As Gloucester native Ann Andrew recalls, it didn’t take much for her to dream up Mommies Who Shop, the series of suburban shopping events and “play dates” for mothers that she launched two years ago. A former director of merchandising at the now-defunct Sigrid Olsen who’d left her job in 2004 to become a stay-at-home mom, Andrew – creative, affable, and with a finely honed sense of fashion – tapped into two of her big loves, socializing and shopping.
“I think of it as an upscale girl nights out,” says Andrew, 40, the mother of three boys. “I wanted it to feel intimate, to be something that women could dress up and head out with their girlfriends to, and maybe go out to dinner afterward. It’s like a happy hour with shopping.”
Some of the best-known shopping events for women are aimed primarily at the young and single. Shecky’s Girls’ Night Out parties and StyleFixx events, often held in Boston’s South End, gather local vendors and national labels, selling everything from Spanx to handbags to hair products in one traveling bazaar. Mommies Who Shop nights aren’t much different – except they’re held in the suburbs and most of the vendors sell hip goods for kids. Also available: a little grown-up time.
“I have a couple of friends who are new moms and we meet up there. It’s a nice way to go out,” says Jennifer Stevenson, a mother of three in Beverly. “You get a glass of wine and shop around together.
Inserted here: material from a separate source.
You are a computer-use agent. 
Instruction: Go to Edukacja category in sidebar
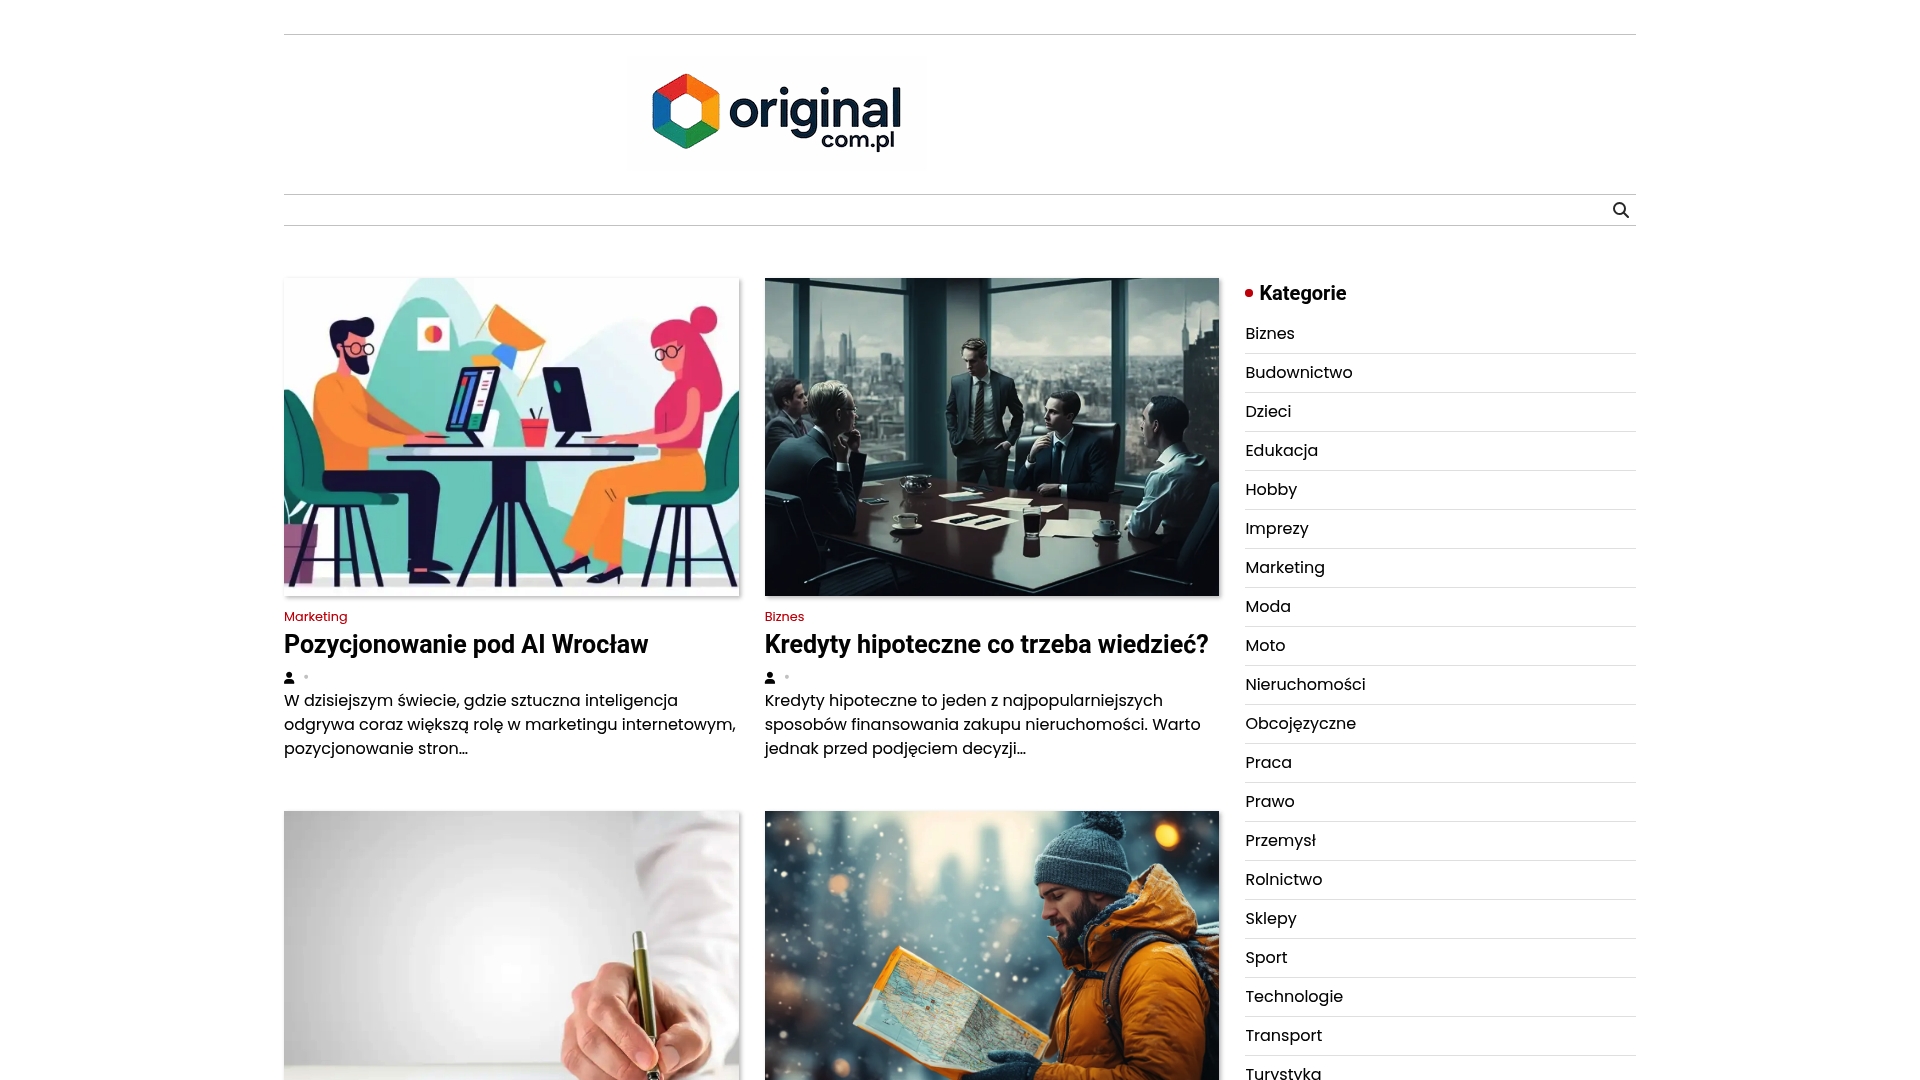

And [Ann] does such a good job of finding the unknown designer. I don’t have time to search the Web for the coolest things for my kids.”
Andrew, who worked for Talbots, J. Jill, and Laura Ashley prior to Sigrid Olsen, says websites like Etsy.com and events like SoWa Open Market and Vida’s Market in Greenwich Village convinced her of the viability of gathering relatively small, high-quality local lines into a fashion flea market of sorts.
“I became inspired by this sort of anti-label rebellion,” she says.
Spending long hours on Web research after her kids were in bed, Andrew also became convinced that she could gear the events toward moms. She sought out a mix of designers, tapping mostly Boston-area “mompreneurs” who, in many cases, ply their trade from home and started their businesses to provide something their own kids could use, whether eco-friendly cotton clothing or tutus for dance class.
“I knew I didn’t want to promote national designers. They have enough money to promote themselves,” Andrew says. “My interest was independent designers, local designers. Most are stay-at-home moms who don’t have the means and funds to expose their work appropriately.”
Roughly 30 designers and vendors take part in each event, selling children’s clothing, books, blankets, stylish changing pads, headbands, and onesies with whimsical sayings, like “May contain peanut” (available through the Newport-based LittleChickieWear). And not all the goods are for kids. Some tables are allotted for jewelry, handbags, belts, and other gear for grown-ups. There are also spa services like mini-facials, hair styling, and paraffin hand treatments, as well as wine, hors d’oeuvres, goodie bags, and a silent auction to benefit Plum Cove School in Gloucester. (Admission is $15.)